Mas não! Veja o que ocorre nossa saúde, por exemplo: faz cerca de quatro décadas que imprensa mostra hospitais lotados, sem infraestrutura, com falta de recursos humanos e gente largada em corredores. O que mudou? Também de 40 anos atrás são as denúncias de que escolas médicas são abertas sem hospital escola, sem corpo docente qualificado, com falhas na grade pedagógica e outros problemas. O que mudou?
Os médicos e outros profissionais denunciam igualmente há quatro décadas – no mínimo – que o Sistema Único de Saúde é subfinanciado, que faltam recursos à boa assistência aos cidadãos, que os recursos humanos recebem salários irrisórios, que a tabela SUS nunca é reajustada. O que mudou? Dezenas, centenas de vezes eu mesmo já bati na tecla de que saúde tem de ser prioridade no Brasil. Que deve ser política de Estado, não plataforma de partido. Não só eu. Muitos defendem essa tese há mais de quarenta anos. O que mudou?

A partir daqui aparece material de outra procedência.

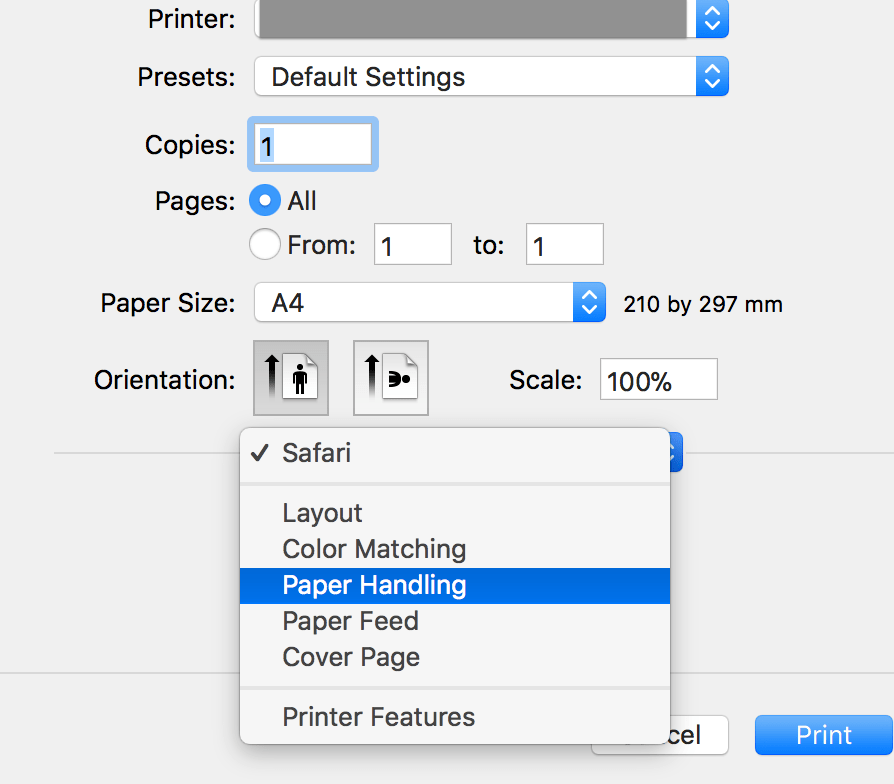Pick Paper Feed from the list

[x=350, y=621]
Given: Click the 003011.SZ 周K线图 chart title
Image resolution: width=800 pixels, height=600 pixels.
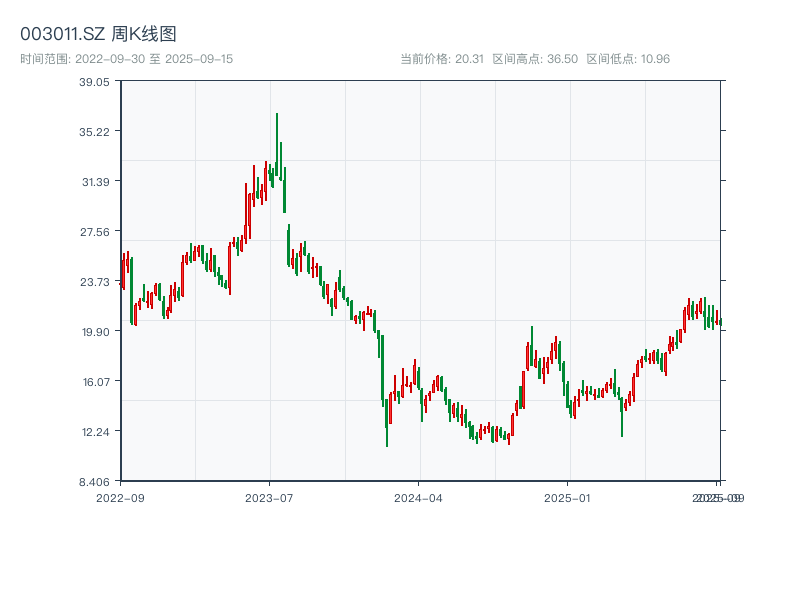Looking at the screenshot, I should (98, 34).
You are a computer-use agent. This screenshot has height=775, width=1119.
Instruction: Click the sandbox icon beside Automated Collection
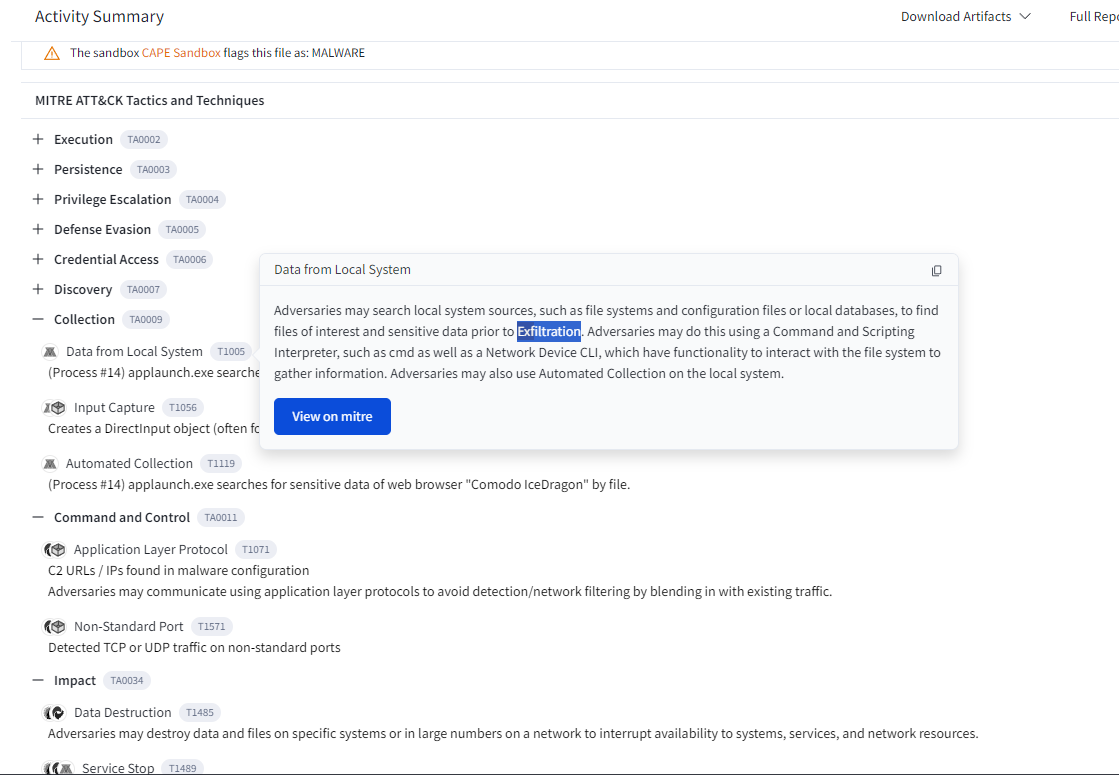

Claro que isso não ocorre exclusivamente na saúde. Se pegarmos a área de Educação, os gargalos são recorrentes. A segurança pública traz falhas históricas, assim como transporte, moradia etc. Agora sou eu quem pergunto: o que queremos os brasileiros? Até quando manteremos a venda nos olhos, nutriremos a falsa fé de que estamos avançando e seguiremos encalhados?
Sim, estamos encalhados no atraso. Daí eu sugerir reflexão e ação quanto a isso por parte de todos, com urgência. Só assim, em um futuro – Deus queira – não muito distante, não amargaremos omissões vergonhosas e de doer a alma, como a de ser o único país do planeta a deixar seu povo ir a óbito por falta de oxigênio – o que ocorre agora no Amazonas, no Pará e sabe-se mais onde.
É triste!
(*) – É presidente da Sociedade Brasileira de Clínica Médica.